The YouTube warriors are getting poo pood here for the go to cut wheel but…

The Op could have that slug dropped out of that plate in less time than it took to write the first post.
Drill the corners with to 1/2”, leave the layout lines and finish on the mill/drill with just about any little end mill.
You will need to slice from both side and fuss at the ends to get enough cut that you can break the slug out.

The only problem is the off chance the op shatters the disk or otherwise let’s it go to crap with his fingers hands at risk from those effective but sorta dangerous wheels.
The guy has a mill drill. May not be the best to mill with but way better than cutting through 1/2" with an abrasive saw, and that's not even counting dealing with how do you handle the end geometry. What a mess!

Another way to tackle this on a mill drill is cut a slot around the periphery with a 1/4 2 or 3 flute end mill. Two passes down minimum maybe 3 or 4. Make the slot ends square. Leave a few places uncut to hold the slug. Hacksaw those places and let the slug fall free. Finish slot.
 
The guy has a mill drill. May not be the best to mill with but way better than cutting through 1/2" with an abrasive saw, and that's not even counting dealing with how do you handle the end geometry. What a mess!

Another way to tackle this on a mill drill is cut a slot around the periphery with a 1/4 2 or 3 flute end mill. Two passes down minimum maybe 3 or 4. Make the slot ends square. Leave a few places uncut to hold the slug. Hacksaw those places and let the slug fall free.

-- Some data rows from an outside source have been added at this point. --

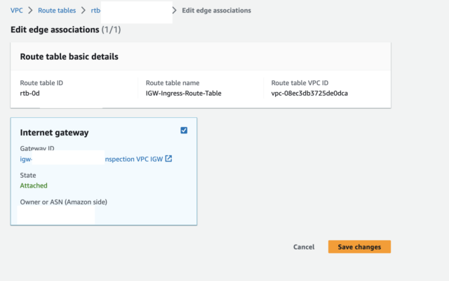Click chevron before Edit edge associations breadcrumb
Screen dimensions: 449x281
(175, 11)
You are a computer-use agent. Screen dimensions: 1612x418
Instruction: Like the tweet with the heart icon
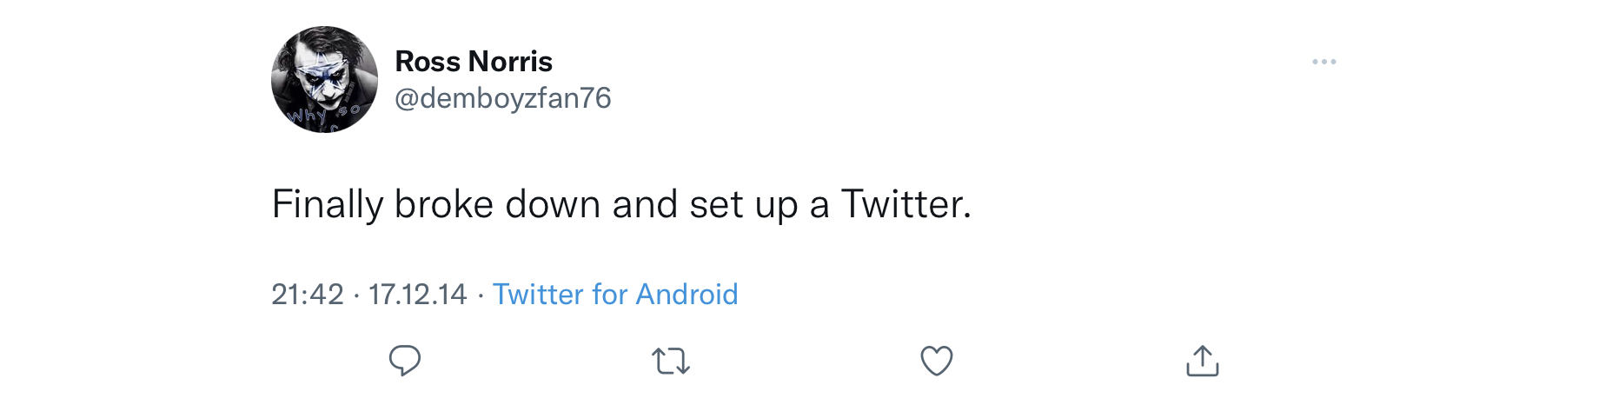coord(937,361)

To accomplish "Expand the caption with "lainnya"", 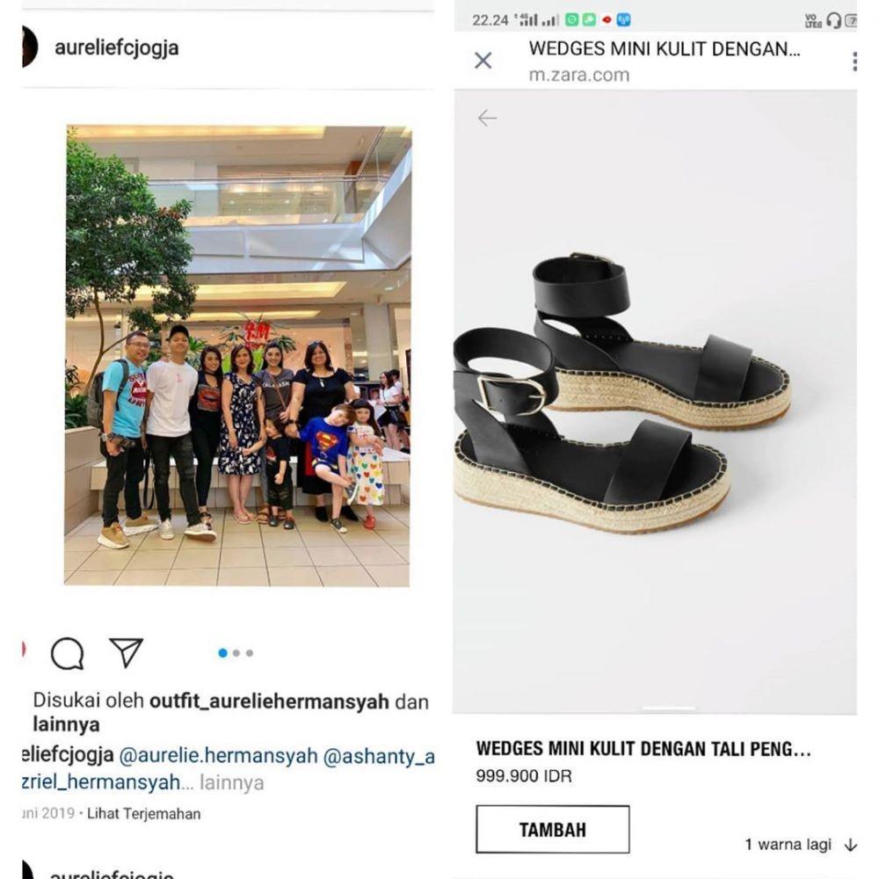I will click(231, 782).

Finish slot.


Cut wheels work.
I cut lots of plate with them back in the dark ages.
Sure the ends will be a bit of a fuss and probably should just drill those but..
With a light mill I wouldn’t want to clean up a ton of chain drilled lines.
A good hand with a cut wheel and there is very little left to do on the long sides.
Yes on the mess- I always would take it outside to keep the grit out of the shop.

What’s this for anyway?
One of the online shops will have this done and on the doorstep with the blank cutout pretty damn clean for low money.
Clean/close enough?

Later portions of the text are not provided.